A variety of characters color the pages of Passan’s book, but two in particular carry the narrative: Daniel Hudson and Todd Coffey. Passan followed these two pitchers as they each underwent Tommy John surgeries and tried to make their way back to the majors. Hudson underwent two consecutive surgeries, in July 2012 and June of the following year. Coffey also experienced his second surgery while Passan tracked him, having undergone his first as a minor leaguer in 2000. By focusing on two individuals—with names, family members, and a presence in the collective consciousness of most of the book’s readership—Passan is able to zoom out from the arm and display the entire athlete.

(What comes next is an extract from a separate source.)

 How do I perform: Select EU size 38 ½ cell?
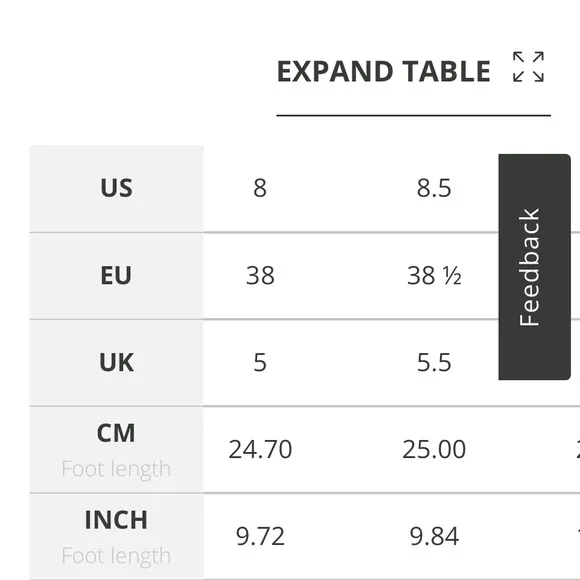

The book contains a paradoxical story with regard to its ability to see the big picture. Namely, Passan reveals that sometimes, the athletes can’t or won’t. This is most evident in the story about relief pitcher Coffey’s attempt to return from his second surgery. Coffey, who was 31 when he tore his UCL in July 2012, missed the entire 2013 season recovering from Tommy John surgery. While it was not his ideal, Coffey’s lack of useful replacement ligaments meant that he had to have an allograft—the ligament was from a deceased donor. Throughout his rehab and setbacks in the form of soreness and inflammation, Coffey was dead set on returning to the majors.

A hefty righty with a 4.10 career ERA to go along with 6.8 strikeouts and 2.8 walks per nine innings, Coffey was an effective, but never a dominant, reliever. His best season by adjusted metrics came in 2009, when he posted an ERA+ of 142. Prior to the 2014 season, Coffey held two spring showcases for scouts to prove that he was healthy and effective. They paid close attention to his velocity, as did he. (Sound familiar?) He generated a little interest and opted to sign a minor-league deal with the Mariners because he felt their aging bullpen had the higher likelihood of opening up a spot for him due to either ineffectiveness or injury. Over the course of the year, he posted a 1.93 ERA for the Triple-A Tacoma Rainiers and struck out about eight batters per nine innings. But he also walked about four per nine. He was happy with his velocity.

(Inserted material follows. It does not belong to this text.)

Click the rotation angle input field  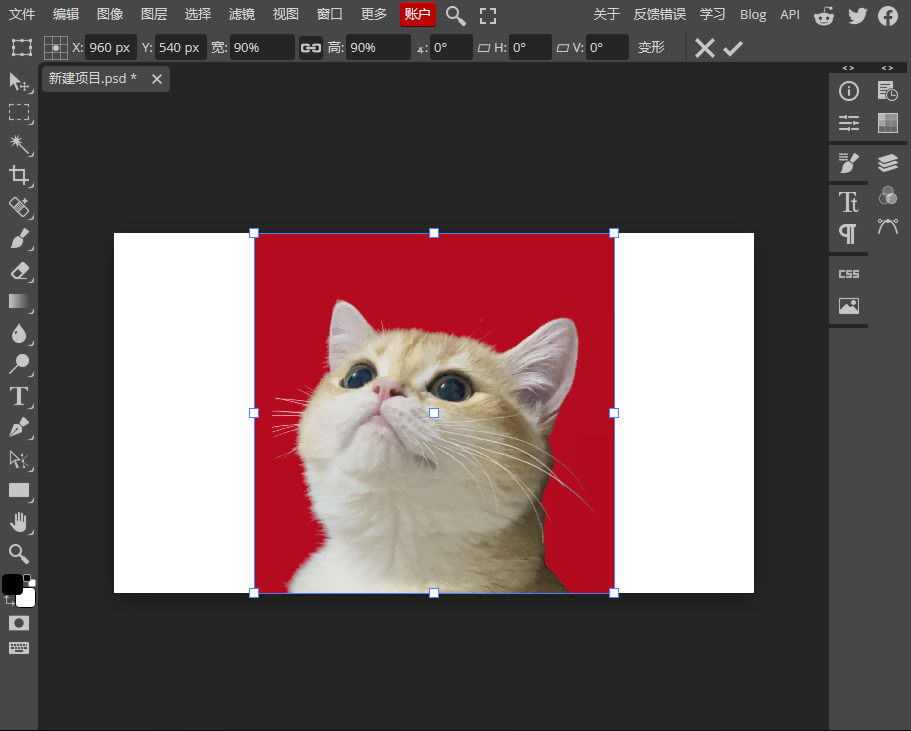[450, 48]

He never got a call up to the majors though, not even with the expansion of rosters in September. “They’re not going to throw a young kid out there to get his ass handed to him,” Coffey told Passan at the time, but in fact they did call up a 24-year-old instead of him: Carson Smith. The veteran was unhappy about it, but Coffey was just a 33-year-old reliever pitching on a minor-league contract. Passan notes that Coffey didn’t realize that Smith had outpitched him in all areas other than ERA.

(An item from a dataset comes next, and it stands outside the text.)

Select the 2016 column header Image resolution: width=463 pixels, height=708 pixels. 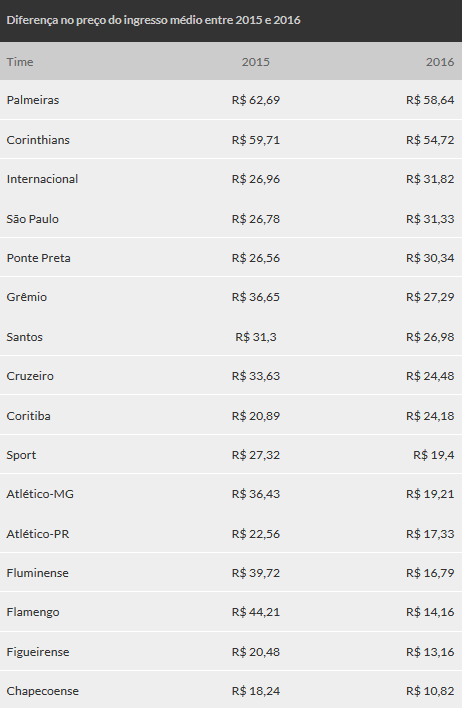tap(440, 62)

In a way, Coffey was a little bit too focused on his arm and its health. At some point, the ability to throw without his elbow popping and cracking 90 mph became the only thing, whereas the game itself continued on. The term “fungible reliever,” common enough in baseball commentary, didn’t mean anything to him. He was a big leaguer with a healthy arm. To be sure, Coffey’s feelings and actions were also entangled with his competitiveness and denial that one’s career is nearing its end.

But like elbow injuries in general, a more sound approach might have been an assessment of the athlete and context rather than the appendage. The problem of arm injuries has led to a telescopic view of the arm—high definition focus at the expense of everything else around it. This has proven to be a distraction rather than a solution because, ironically, it focuses a bit too much on the arm. Arm health can be promoted by taking a holistic view of the athlete as well as baseball as an athletic endeavor. That means an appeal to be mindful of the person to whom “the arm” is attached. That, Passan shows us, might be the best path toward prevention of arm injuries and management of arm health.